Last year was the most beautiful autumn of my remembered life: it began for me with a visit to Ann Arbor when its leaves began to change, a return to be outdoors for class three days a week in Ithaca, and then home to catch New York’s peak during Thanksgiving (I took a very long walk in the golden parks). I anticipated the season again eagerly this year, when I live on Cornell’s campus. Fall came earlier this year and it seems unlikely that New York will be as beautiful when I come home, but I am hoping against reason that I am wrong (can anyone there please let me know? Are the maples yellow now or bare?) I have been looking forward to Thanksgiving since September. Some of my most sacred rituals of the year are getting a haircut and walking my neighborhood the morning before, the dinner with my extended family at grandpa’s, and a football game in the park with high school buddies I see that day only the day after.
This season I have enjoyed a daily walk across the prime parts of Cornell’s famous campus. Today, I invite you along.
This is Beebe Lake, viewed from an overlook well back from its edge. It is a manmade body of water dividing North from Central Campus.
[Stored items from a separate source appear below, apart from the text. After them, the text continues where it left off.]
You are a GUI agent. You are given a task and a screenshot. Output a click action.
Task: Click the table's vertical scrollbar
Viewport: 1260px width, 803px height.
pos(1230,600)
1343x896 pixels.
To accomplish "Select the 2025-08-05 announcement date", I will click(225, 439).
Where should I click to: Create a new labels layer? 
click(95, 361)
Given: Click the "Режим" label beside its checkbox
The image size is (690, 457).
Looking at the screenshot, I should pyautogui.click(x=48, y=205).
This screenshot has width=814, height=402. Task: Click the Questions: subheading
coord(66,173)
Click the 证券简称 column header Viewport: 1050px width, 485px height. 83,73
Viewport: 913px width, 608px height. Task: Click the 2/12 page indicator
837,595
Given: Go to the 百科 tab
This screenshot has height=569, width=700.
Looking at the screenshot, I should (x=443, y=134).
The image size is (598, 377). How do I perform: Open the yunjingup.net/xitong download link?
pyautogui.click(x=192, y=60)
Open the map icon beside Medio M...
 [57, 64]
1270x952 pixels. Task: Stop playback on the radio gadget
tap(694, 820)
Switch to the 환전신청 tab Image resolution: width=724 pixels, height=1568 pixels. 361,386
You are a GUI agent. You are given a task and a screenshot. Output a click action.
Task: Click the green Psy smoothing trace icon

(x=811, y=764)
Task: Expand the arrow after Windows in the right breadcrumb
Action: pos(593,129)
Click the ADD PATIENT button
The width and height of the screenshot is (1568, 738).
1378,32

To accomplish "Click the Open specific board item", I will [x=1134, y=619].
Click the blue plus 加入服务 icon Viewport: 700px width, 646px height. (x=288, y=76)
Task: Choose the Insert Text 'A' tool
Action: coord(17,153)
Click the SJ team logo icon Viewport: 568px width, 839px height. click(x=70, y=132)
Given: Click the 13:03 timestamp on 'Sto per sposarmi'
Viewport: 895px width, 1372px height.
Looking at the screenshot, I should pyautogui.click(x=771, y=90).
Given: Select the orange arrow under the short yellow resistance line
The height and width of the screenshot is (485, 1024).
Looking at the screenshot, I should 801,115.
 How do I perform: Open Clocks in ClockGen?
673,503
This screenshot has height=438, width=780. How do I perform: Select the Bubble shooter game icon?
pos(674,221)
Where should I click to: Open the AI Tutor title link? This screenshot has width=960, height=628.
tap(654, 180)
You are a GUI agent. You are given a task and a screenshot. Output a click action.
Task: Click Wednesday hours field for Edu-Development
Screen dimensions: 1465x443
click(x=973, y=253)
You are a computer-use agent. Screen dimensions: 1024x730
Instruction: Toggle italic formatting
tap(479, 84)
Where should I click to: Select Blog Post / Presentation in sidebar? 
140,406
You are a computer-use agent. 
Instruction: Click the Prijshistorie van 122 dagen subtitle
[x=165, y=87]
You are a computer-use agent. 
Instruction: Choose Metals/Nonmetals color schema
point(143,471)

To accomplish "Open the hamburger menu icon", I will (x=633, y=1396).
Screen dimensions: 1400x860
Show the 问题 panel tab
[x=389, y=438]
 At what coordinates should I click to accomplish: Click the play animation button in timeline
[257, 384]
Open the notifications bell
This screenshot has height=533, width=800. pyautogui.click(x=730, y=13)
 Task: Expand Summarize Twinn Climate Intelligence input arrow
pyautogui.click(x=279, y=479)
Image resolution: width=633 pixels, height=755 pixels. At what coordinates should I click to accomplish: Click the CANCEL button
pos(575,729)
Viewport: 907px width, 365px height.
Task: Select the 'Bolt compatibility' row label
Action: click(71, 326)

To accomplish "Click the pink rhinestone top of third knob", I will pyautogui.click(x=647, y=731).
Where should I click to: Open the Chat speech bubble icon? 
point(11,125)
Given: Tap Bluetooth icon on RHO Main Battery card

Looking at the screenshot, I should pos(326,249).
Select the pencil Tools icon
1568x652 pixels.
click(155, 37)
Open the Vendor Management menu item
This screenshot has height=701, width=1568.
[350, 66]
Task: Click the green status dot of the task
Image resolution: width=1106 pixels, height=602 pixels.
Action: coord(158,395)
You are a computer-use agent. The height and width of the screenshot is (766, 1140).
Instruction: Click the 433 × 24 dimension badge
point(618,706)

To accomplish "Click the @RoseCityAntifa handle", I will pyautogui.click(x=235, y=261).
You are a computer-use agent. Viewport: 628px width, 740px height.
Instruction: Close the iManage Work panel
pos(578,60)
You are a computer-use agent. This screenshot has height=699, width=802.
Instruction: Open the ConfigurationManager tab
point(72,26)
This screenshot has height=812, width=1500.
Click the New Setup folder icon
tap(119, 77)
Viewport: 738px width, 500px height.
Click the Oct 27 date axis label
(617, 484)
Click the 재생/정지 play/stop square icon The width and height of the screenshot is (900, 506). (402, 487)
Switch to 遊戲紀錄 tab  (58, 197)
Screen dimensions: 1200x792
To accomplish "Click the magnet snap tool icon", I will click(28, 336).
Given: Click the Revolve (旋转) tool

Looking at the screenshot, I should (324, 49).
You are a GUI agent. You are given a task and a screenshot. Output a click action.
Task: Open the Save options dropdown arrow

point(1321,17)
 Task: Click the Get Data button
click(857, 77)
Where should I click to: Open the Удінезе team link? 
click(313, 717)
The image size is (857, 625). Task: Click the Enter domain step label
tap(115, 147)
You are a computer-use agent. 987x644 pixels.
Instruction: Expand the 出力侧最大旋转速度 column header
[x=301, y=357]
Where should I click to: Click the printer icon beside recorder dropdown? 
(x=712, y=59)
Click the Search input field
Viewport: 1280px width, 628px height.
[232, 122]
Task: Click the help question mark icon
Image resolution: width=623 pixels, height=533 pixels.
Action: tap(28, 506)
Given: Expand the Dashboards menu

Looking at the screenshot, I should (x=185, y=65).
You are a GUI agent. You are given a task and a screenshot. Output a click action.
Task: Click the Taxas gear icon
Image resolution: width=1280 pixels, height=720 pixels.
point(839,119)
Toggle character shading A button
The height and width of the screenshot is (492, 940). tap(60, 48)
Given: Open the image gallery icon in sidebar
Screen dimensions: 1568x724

Cornell Plantations, the botanic gardens and my sponsor, maintains this land and lies behind me. To my left is the hill I will ascend to go to Cornell’s famous School of Agriculture.
In every picture that follows, I will be walking forwards.
This is the path from the southwest corner of the lake up to the Ag Quad.
And here’s the quad, my quad. Behind me is the library in which I should be writing my thesis (“action project”) about now. The building to the left is Plant Science, the building where my department and office are. It is, appropriately, covered in ivy, ringed with gardens, and full of people with knowledge I crave.
As you can tell, I waited a couple weeks too long to take these pictures (which really I took two weeks ago) and the loss is most evident in this picture. This is the back of the A.D. White House, the house of the first president. You’ll have to take my word that at the hour before sunset in fall, this is the most beautiful short-distance view on campus. The bare trees in the foreground are red maples, the light through them casts an amazing color. The planting beds, now cleared for the winter, are full of a huge and dense diversity of flowers, used for study in the herbaceous materials course. Behind me is the Big Red Barn, a quaint little one-story dedicated to recreation for grad students. In good weather, many come and sit on the lawn here, drinking the $1 beers on Friday.
The Arts Quad: Little more than a path on the way for me, but home to most of the undergraduates and some fine oak specimens (green and russet in distance).
Pausing to turn right: Oh, hickory, you are quite something, aren’t you? That golden fellow is a shagbark hickory. I played cribbage with my girlfriend last year under this tree (I destroyed her) and the little (5 story) museum past it is the Johnson Museum of Art, designed by architect Robert Landsman, who unfortunately cannot make it to Thanksgiving this year.
Let’s turn back towards home.
Libe (Library) Slope, the most famous view on campus, an Olmstead design. When the sun shines in summer, girls sunbathe; in fall, couples cuddle and watch the sunset; in winter, they sled past the postings that limply declare that activity to be prohibited.
Keeton House. This is the newest dorm on campus. They were still installing railings and doors and certifying the dining hall for safety when Zach and I moved me in. My room is the third and fourth windows from the left on the lowermost floor. It’s a nice place that tonight played host to two undergrads who had never met each other, hit it off, and talked for two hours in my chairs.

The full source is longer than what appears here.